Forced out of the royal court when Louis the Pious became Emperor in 814, Drogo and Hugh were forcibly tonsured and "put under free custody into monasteries".

Drogo became a cleric in 818 and abbot of Luxeuil in 820.

In 822, Drogo, was installed as Bishop of Metz in 823. Drogo became less significant at court and as a court figure by 829 – he had no formal position and did not become a player again until the 830s.

Drogo wielded much influence in the last years of Louis the Pious’ reign. According to the Astronomer, Drogo was Louis the Pious’ daily confessor. It was Drogo who finally persuaded Louis to forgive his rebellious sons. Drogo became Archbishop of Metz in 844 and remained in this position for the duration of his life.

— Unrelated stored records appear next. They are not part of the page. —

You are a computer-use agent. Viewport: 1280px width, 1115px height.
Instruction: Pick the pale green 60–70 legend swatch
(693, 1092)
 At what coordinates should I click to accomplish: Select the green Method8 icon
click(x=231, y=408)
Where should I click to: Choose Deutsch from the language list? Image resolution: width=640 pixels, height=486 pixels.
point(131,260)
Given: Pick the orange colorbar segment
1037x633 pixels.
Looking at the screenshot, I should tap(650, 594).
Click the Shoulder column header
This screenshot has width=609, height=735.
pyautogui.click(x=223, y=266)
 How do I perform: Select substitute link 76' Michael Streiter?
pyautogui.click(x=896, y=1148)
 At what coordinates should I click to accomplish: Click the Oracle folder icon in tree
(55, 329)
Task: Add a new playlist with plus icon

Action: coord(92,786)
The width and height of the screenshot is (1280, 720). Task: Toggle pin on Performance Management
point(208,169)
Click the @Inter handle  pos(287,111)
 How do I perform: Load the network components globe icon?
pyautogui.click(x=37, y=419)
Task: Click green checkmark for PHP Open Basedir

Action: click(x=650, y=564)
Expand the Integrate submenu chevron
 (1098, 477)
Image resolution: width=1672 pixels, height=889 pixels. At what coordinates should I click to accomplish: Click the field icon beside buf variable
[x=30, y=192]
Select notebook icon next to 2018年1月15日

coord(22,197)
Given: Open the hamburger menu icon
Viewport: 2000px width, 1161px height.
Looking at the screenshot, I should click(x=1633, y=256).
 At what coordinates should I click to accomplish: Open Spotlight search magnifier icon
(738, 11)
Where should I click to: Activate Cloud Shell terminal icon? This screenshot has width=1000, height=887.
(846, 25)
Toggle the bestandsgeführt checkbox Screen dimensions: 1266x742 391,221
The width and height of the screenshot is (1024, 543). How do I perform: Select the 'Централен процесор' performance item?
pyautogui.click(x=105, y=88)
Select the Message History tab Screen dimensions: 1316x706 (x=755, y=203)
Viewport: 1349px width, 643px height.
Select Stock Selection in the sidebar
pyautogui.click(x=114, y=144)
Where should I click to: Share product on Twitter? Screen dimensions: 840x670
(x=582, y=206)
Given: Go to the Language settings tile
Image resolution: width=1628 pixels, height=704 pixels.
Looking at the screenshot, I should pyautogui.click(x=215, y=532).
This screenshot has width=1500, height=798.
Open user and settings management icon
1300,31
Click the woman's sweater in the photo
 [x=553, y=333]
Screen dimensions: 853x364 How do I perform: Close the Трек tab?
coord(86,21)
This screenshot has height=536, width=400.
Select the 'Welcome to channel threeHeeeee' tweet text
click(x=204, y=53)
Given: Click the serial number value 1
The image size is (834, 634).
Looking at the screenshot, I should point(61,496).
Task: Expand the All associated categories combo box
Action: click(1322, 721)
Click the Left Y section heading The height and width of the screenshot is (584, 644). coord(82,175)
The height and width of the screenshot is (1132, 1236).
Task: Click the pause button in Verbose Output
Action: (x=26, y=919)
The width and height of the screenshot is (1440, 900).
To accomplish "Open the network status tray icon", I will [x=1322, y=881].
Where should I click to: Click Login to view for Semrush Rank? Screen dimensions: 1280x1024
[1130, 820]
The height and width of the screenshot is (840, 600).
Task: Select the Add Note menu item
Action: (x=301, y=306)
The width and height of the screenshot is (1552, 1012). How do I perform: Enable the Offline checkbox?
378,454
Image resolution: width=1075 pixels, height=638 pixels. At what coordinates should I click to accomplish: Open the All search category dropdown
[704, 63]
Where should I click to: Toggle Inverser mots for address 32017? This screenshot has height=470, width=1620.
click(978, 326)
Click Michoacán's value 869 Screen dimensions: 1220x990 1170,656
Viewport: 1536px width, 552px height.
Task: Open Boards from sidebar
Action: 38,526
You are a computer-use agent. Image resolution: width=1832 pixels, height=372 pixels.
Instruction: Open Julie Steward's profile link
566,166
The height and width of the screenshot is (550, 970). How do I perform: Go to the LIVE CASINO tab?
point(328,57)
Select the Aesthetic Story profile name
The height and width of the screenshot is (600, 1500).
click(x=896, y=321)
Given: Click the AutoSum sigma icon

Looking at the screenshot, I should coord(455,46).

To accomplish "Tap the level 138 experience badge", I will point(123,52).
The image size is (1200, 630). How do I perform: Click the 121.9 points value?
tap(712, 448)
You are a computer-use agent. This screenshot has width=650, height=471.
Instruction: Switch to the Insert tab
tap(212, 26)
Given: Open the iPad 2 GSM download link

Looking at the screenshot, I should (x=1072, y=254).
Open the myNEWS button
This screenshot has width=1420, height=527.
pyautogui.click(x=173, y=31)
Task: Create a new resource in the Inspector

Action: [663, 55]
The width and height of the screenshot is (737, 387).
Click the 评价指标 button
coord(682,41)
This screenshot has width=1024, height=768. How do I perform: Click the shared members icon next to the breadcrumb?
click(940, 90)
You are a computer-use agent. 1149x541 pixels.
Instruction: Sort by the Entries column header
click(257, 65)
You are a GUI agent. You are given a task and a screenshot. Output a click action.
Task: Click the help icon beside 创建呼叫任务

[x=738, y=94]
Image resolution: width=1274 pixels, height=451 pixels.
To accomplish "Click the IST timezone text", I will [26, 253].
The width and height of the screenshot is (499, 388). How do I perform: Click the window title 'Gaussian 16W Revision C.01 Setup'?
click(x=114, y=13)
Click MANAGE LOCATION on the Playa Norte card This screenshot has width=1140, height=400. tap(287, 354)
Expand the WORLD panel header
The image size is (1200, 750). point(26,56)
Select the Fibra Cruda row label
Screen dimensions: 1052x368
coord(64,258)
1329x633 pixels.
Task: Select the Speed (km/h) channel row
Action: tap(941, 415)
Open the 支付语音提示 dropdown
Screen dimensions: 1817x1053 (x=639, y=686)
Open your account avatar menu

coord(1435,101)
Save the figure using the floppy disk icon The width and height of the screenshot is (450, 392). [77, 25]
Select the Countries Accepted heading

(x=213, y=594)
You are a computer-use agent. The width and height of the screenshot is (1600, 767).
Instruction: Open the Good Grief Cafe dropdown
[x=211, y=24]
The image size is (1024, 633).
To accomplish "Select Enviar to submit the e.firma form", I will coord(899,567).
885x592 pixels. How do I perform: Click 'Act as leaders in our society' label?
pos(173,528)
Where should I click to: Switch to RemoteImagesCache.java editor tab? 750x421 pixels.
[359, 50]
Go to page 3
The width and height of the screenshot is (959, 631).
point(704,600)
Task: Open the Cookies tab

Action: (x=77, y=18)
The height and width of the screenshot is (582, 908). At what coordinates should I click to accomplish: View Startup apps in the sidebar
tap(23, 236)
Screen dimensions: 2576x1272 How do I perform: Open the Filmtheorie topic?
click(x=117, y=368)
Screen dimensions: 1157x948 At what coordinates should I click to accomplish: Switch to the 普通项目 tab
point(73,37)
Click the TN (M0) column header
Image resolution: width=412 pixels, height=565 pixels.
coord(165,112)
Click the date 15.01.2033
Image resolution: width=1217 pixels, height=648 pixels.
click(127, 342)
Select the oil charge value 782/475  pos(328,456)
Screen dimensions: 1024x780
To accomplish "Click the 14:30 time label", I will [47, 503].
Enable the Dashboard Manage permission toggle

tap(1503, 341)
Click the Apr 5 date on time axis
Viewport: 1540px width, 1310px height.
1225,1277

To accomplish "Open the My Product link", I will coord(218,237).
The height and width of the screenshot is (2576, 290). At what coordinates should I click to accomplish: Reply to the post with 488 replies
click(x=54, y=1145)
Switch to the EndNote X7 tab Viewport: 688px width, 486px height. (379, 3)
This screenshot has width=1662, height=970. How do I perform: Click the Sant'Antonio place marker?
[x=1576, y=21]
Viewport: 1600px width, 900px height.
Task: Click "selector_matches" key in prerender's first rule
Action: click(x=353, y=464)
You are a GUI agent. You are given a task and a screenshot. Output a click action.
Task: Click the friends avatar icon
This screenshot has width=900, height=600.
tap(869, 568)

Drogo was asked by Louis, who was on his deathbed, to send the royal regalia (crown and sword) to his son Lothar thus indicating the transfer of power. Drogo took charge of his remains and had them transported from the island in the Rhine where he died. The Annales Fuldenses record that "Druogonem archicapellum et Adalbertum comitem" (Arch-chaplain Drogo and Count Adalbert) were sent to the east bank of the Rhine in 840 to take the body to Metz where Drogo presided over the funeral rites. The Sepulchre of Louis the Pious in St. Arnulf in Metz has often been considered as representative of the family tradition. Arnulf of Metz, mayor of the palace in Austrasia, is supposed to be the progenitor of the Carolingians (Arnulflings). But in fact, Saint-Arnulf of Metz was primarily a burial place for the women of the Carolingian family. Before or after Louis the Pious, no Carolingian king was buried there. One could instead see this sepulchre as a sign of archbishop Drogo's ambition of elevating his city of Metz by making it the cradle of the Carolingian family. In all probability he wished to establish Saint- Arnoul, whose patron saint was a family ancestor, as the royal mausoleum of the Carolingians (see K.U. Jaschke, Die Karolingergenealogien aus Metz, in list of sources).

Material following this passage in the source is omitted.